Abstract visualization of a distributed trace showing connected spans across services

# Anatomy of a Trace: Spans, Context, and the Glue That Connects Services

Table of Contents

Your trace shows a 500ms response time. The SLA is 200ms. Where did those 300 milliseconds go?

Was it the database? The downstream inventory check? A degraded downstream service? Before you can answer any of that, you need to understand what a trace actually is, and how the pieces fit together.

In the previous post, we established that distributed systems are hard to debug because requests scatter across services. Tracing stitches that fragmented history back together. But how? How does Service B know it’s part of the same request as Service A?

That’s what we’ll cover here: the three core concepts that make distributed tracing work, Spans, Context Propagation, and Semantic Conventions.

The Anatomy of a Trace

A trace is essentially a tree of spans. It represents the execution path of a single request as it propagates through a distributed system.

What is a Span?

A span represents a single unit of work. This could be a full HTTP request handler, a specific database query, or even a function call you want to measure.

Every span contains:

  • Name: “GET /api/v1/orders” or “SELECT * FROM users”
  • Context:
    • TraceID: Unique global identifier for the entire trace (16 bytes).
    • SpanID: Unique identifier for this specific span (8 bytes).
    • ParentSpanID: The ID of the span that called this one (unless it’s the root).
  • Timestamps: Start and End time.
  • Attributes: Key-value pairs providing context (http.method=GET, user.id=123).
  • Events: Structured logs attached to the span (e.g., “acquired database connection”).
  • Status: Did this work succeed or fail?

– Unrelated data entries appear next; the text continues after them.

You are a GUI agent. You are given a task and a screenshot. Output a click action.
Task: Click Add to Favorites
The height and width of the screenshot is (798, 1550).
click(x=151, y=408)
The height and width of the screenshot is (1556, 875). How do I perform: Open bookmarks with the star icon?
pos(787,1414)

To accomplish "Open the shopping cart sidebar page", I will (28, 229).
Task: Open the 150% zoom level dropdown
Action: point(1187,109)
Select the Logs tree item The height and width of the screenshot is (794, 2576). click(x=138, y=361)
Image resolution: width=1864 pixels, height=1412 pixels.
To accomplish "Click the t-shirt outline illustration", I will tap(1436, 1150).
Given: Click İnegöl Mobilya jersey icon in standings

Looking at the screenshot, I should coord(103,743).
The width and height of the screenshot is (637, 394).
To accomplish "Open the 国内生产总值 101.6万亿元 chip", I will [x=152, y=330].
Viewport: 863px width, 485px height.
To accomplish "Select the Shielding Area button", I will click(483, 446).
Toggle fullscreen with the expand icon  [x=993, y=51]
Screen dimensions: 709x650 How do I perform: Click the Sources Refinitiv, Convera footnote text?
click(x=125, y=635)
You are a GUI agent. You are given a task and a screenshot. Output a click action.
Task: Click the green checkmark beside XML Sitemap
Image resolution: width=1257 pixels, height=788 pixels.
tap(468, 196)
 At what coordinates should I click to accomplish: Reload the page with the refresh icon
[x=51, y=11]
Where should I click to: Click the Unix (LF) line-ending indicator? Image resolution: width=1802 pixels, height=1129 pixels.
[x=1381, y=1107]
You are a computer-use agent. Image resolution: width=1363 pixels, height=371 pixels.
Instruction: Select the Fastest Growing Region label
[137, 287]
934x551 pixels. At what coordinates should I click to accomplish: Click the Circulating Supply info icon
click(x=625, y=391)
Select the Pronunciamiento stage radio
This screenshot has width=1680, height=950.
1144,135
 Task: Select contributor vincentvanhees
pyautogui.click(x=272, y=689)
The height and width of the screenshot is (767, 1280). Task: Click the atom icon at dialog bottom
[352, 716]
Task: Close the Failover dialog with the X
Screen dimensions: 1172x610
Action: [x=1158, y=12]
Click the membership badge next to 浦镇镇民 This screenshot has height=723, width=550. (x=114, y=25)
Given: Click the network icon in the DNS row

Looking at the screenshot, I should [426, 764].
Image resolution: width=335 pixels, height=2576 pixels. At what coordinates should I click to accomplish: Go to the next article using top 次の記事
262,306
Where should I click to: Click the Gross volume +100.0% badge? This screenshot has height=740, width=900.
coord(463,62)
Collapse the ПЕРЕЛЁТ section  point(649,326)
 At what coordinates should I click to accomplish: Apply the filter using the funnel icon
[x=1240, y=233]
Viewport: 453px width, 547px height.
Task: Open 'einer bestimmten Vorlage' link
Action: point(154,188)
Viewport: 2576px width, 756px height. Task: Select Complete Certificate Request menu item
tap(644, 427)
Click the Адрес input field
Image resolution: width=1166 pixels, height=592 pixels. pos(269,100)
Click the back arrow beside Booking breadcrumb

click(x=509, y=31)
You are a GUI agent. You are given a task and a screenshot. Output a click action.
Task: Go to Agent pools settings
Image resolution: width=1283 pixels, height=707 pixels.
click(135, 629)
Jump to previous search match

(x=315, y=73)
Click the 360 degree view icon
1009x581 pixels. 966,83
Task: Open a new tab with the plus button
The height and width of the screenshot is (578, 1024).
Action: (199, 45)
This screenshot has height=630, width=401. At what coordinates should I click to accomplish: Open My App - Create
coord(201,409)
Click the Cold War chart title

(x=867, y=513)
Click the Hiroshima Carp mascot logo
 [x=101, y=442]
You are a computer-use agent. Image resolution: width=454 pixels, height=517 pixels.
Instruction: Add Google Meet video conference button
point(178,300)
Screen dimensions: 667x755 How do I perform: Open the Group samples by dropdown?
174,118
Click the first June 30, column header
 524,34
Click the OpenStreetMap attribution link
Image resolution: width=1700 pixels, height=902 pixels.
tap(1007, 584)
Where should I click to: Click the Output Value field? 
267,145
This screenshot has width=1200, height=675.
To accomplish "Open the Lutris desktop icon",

If you visualize it, it looks like a waterfall:

[ Client Request (Root Span) .................................. 200ms ]
└── [ Auth Service Middleware ....................... 20ms ]
└── [ Order Service Handler ......................... 150ms ]
├── [ Get User (DB Query) ....... 15ms ]
├── [ Validate Inventory (HTTP) ............. 100ms ]
│ └── [ Inventory Service Handler ... 80ms ]
│ └── [ Check Stock (Redis) ... 5ms ]
└── [ Save Order (DB Transaction) ........... 25ms ]

Notice the relationship: The “Inventory Service Handler” is a child of “Validate Inventory”, which is a child of “Order Service Handler”. This hierarchy is built using ParentSpanIDs.

Context Propagation

Now we know what a span looks like. But how does Service B know it’s part of the same trace as Service A? That’s where context propagation comes in.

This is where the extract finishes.